Within the field of Child and Youth Care, attention is being paid to ideas just like this. What histories have been put in place that are now defining childhood and how we practically work with children and youth? Adding to the conversation on a gendered approach to the body, Mona Gleason, in her study of the history of education and its role in socially constructing the bodies of children, writes that “[i]n sharp contrast to the assumed ruggedness of boys, girls were believed to be not only the weaker sex but also the more emotional sex” (Gleason 2001, 205), and that “among boys, prowess at sports was probably number one” (209). School policies regarding gendered recess restrictions, clothing, or even discipline, then, reinforce these beliefs and, ultimat
ely, contribute to a history that states a certain reality for children. In another article, Gleason remarks that “children continue to be understood, in Western societies at least, as lacking the power and competency to drive social change or to produce important knowledge” (Gleason 2009, 132). And so it is that children have been assigned their identity, and too are believed incapable to change it.

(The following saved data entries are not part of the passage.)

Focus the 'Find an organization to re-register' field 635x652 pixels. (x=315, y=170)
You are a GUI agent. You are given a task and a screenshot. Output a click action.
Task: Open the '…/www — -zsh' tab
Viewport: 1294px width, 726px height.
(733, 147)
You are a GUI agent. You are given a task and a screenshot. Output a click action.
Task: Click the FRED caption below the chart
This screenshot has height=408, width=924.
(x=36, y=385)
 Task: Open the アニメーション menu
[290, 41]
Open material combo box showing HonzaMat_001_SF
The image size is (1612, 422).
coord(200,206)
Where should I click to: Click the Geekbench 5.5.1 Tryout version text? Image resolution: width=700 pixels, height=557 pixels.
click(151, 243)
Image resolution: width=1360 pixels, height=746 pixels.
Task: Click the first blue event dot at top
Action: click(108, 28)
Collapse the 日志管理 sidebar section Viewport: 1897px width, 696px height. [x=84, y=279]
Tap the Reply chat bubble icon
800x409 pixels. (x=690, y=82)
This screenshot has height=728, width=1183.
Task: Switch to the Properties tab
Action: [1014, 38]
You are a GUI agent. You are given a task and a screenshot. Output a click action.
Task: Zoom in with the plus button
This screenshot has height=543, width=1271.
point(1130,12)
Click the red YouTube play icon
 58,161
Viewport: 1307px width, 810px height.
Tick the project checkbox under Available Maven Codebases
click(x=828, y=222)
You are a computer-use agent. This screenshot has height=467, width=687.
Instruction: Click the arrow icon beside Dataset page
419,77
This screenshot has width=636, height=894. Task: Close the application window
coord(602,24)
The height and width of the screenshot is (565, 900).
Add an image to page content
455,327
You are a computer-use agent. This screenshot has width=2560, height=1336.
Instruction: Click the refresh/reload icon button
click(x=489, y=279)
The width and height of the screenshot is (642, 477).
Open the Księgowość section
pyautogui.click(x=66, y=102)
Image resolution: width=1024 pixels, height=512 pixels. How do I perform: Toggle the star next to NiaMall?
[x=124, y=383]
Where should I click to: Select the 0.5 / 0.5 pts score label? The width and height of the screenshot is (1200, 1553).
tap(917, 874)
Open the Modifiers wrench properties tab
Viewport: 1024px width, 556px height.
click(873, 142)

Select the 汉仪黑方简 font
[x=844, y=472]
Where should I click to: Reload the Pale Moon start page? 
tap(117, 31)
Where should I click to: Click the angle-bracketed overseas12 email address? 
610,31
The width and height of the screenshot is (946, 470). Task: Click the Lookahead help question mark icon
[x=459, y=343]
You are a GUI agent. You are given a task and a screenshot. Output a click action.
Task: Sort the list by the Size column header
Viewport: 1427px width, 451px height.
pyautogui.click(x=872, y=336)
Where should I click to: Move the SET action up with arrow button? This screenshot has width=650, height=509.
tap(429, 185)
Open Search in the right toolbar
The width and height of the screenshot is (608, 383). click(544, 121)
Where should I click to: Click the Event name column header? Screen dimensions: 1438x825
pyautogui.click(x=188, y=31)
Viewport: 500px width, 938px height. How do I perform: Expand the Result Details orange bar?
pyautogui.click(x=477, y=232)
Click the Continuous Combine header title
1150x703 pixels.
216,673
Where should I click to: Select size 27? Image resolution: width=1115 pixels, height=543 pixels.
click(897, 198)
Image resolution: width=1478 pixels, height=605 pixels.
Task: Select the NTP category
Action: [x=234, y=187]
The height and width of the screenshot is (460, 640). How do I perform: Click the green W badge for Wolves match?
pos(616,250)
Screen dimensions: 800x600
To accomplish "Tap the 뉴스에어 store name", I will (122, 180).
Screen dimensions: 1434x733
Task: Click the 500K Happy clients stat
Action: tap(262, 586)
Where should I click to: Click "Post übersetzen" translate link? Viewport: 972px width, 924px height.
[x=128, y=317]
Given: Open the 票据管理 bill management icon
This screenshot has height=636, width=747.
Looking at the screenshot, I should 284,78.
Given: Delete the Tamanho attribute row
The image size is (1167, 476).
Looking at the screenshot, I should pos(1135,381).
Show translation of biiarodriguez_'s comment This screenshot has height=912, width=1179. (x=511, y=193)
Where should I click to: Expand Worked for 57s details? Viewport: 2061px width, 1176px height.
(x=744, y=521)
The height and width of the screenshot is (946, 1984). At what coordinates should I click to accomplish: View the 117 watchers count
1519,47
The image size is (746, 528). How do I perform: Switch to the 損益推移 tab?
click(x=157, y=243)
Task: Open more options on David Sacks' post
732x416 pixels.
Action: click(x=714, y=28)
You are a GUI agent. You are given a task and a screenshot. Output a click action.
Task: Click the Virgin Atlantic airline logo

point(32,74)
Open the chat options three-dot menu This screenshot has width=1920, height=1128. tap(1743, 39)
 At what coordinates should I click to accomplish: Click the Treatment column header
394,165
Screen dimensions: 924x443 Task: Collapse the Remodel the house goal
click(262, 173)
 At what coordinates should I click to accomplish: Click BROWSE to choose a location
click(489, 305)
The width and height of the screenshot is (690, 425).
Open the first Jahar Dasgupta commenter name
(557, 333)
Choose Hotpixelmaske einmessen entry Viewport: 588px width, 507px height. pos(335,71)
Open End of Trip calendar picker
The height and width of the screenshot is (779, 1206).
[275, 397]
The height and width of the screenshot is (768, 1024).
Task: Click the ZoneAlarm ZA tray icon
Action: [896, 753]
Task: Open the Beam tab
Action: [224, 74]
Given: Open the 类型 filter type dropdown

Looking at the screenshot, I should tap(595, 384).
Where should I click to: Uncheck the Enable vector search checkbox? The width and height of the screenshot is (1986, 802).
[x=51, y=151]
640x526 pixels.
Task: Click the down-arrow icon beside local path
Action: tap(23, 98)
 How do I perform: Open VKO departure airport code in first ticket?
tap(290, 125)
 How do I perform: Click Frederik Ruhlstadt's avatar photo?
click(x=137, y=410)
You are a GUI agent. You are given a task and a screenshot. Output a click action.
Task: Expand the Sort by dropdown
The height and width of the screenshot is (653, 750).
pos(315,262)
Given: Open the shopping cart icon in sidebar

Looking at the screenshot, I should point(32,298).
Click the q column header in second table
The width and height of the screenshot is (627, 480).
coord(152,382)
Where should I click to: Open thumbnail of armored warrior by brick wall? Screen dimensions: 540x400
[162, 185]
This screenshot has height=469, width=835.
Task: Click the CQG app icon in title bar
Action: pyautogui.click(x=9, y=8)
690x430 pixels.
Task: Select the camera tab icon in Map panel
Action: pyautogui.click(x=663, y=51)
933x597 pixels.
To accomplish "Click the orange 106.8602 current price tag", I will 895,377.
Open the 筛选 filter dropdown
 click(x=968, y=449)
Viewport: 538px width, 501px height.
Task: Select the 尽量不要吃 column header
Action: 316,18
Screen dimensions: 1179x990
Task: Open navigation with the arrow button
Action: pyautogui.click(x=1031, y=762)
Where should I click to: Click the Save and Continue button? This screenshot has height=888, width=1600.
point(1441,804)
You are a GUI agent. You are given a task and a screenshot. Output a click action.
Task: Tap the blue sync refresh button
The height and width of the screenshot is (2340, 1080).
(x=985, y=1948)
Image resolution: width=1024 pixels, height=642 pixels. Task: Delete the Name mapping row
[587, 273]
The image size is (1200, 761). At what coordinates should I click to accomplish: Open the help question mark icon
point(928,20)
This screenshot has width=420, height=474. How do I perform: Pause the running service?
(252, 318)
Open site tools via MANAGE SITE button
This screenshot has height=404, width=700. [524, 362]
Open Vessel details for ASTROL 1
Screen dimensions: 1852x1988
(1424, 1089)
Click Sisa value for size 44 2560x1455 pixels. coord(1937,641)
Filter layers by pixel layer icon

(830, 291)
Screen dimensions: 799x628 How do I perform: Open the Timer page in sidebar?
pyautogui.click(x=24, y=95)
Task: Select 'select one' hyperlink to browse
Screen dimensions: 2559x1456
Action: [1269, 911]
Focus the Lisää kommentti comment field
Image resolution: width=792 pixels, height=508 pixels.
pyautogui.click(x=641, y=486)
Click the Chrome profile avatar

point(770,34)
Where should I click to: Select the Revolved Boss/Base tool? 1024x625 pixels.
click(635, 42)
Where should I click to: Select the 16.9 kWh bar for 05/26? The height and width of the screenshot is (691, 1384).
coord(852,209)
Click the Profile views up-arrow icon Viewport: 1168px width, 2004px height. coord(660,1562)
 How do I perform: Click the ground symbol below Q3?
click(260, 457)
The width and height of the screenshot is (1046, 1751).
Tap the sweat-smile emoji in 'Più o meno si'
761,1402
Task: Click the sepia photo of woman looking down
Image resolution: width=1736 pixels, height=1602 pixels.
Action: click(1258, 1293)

As we look back at what we can see of the history of childhood, we can identify (at least parts of) the path from there to here. The way a student relates to his or her own body and its relative abilities is necessarily tied to an immense history of how we have been taught to think about bodies. How do we continue the conversation in a way that acknowledges history, and also pushes the dialogue… creating space, for example, for young girls to not discredit their bodies because of sex, gender, or age?

*Students’ names have been changed.

Gleason, M. (2001). Disciplining the student body: schooling and the construction of Canadian children’s bodies, 1930–1960. History of Education Quarterly, 41(2), 189-215.

Gleason, M. (2009). In Search of History’s Child. Jeunesse: Young People, Texts, Cultures, 1(2), 125-135.